Nonalcoholic steatohepatitis (NASH), as a more aggressive type of nonalcoholic fatty liver disease (NAFLD), has affected millions of people in the US, becoming one of the most common chronic liver diseases in the western world. Some NASH patients could develop into cirrhosis or cancer. However, no medications for the treatment of NASH have been approved by the FDA except for a liver transplant, which forces a great number of researchers to get dedicated to the development of NASH therapies as well as the diagnosis of this disease.
This post discusses the challenges and recent updates on the NASH drug discovery and its biomarker development.

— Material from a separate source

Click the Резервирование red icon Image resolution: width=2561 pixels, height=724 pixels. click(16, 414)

Biomarkers for NASH Diagnosis
A recently published report assesses that the NASH biomarkers treatment market will show exponential growth and reach USD 1960.4 million by 2024. The surging need for NASH biomarkers gets enhanced by the increasing prevalence of NASH and growing demand for non-invasive diagnostic tests. Though researchers have identified that the characteristics of nonalcoholic steatohepatitis include liver inflammation and damage caused by a buildup of fat in the liver, it’s not enough to predict and diagnose NASH. Currently, a liver biopsy takes the dominant role in making a definitive diagnosis. However, liver biopsy in NAFLD/NASH patients also appears an increasing risk for liver-related morbidity and mortality, which highlights the necessity of assessing liver damage through non-invasive surrogate markers.

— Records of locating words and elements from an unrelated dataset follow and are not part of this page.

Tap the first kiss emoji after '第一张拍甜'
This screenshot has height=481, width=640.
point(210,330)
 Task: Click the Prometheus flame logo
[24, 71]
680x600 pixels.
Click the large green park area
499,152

Biomarkers, as diagnostic tools for NASH, help predict disease progression and identify patients’ responses to a developed therapy. The market of NASH biomarkers can be classified into serum biomarkers, hepatic fibrosis biomarkers, apoptosis biomarkers, oxidative stress biomarkers, and others.
Drug Discovery for NASH
In the end stage of NASH, scar tissue and regenerative nodules resulting from the inflammation and fibrosis of NASH will replace the healthy liver tissue and damage normal functions of the liver. Due to the lack of approved NASH drugs while the growing numbers of NASH patients and associated liver transplantations, scientists have long devoted themselves to identifying novel drug therapies. For instance, the Cambridge Healthtech Institute’s 3rd Annual held on September 29 – 30, 2021 concentrated on NASH and fibrosis, discussing drug discovery for scarring of the liver, lung, and other organs, which advances the drug discovery for NASH treatment in some ways. Live science companies have also been dedicated to providing support from different aspects, such as potential biomarkers development services for NASH non-invasive diagnosis, potential therapeutic target development services, and in vivo or in vitro NASH-related preclinical model building services.

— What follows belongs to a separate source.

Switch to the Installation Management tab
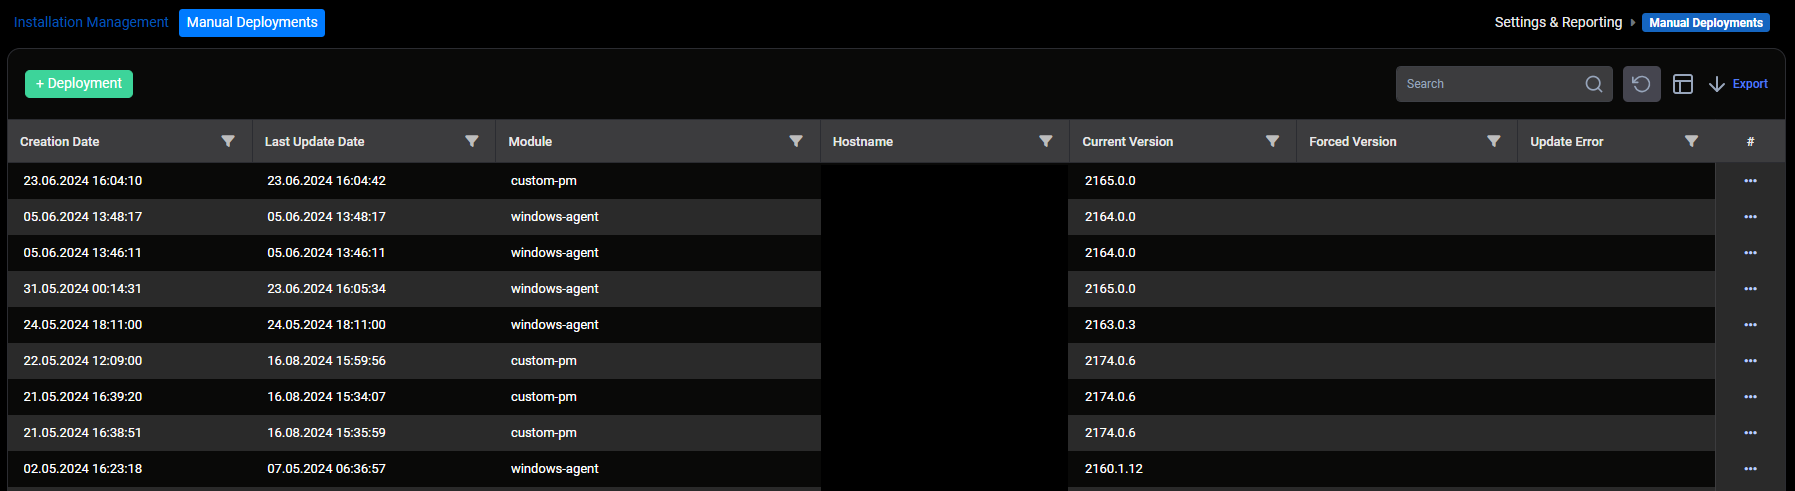 (91, 22)
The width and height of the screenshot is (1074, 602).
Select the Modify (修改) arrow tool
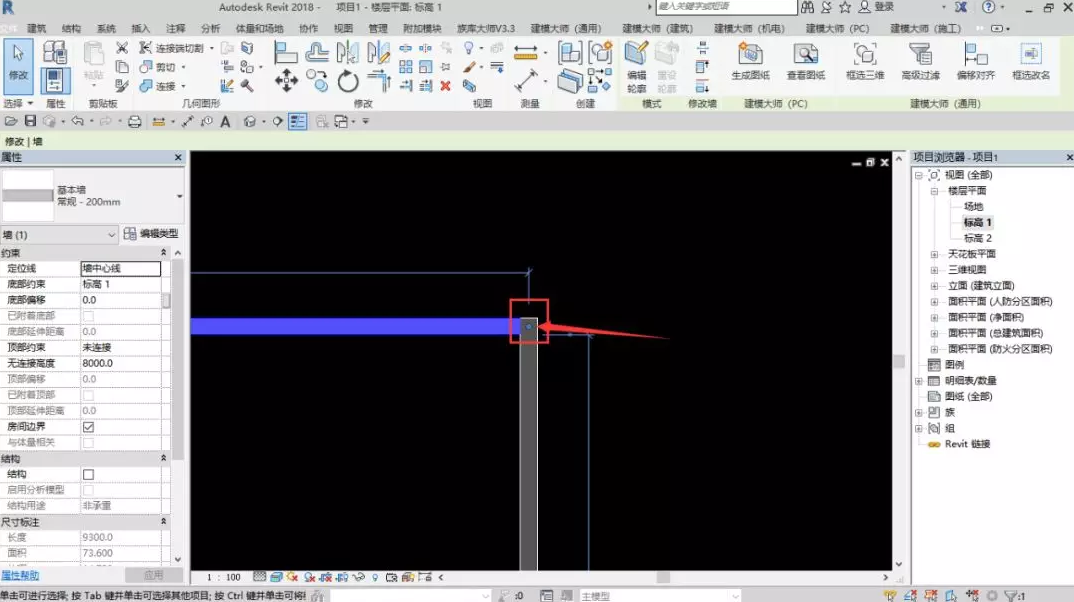tap(18, 60)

Challenges for NASH Drug Discovery
There is no confirmed pathogenesis of NASH but some assumptions have been widely accepted, including the two-hit hypothesis caused by both steatosis and inflammation, hepatocyte damage, and fibrosis, as well as the multiple parallel hits hypothesis caused by numerous conditions and factors in parallel.
Either of them describes the complexity of NASH, involving steatosis, inflammation, fibrosis, hepatocyte damage, final cirrhosis and hepatocarcinoma, and more. Staged disease processes ranging in a large time span bring great challenges for researchers when capturing useful information in an animal model in drug discovery. Most of the time, scientists have to build multiple animal models covering different aspects of NASH, for instance, one animal model for anti-steatosis and while anti-fibrosis in another, and then conclude their understanding of drug candidates. Other factors like the translatability of models and relative lack of patients with biopsy-confirmed NASH also make NSAH drug discovery a challenging task.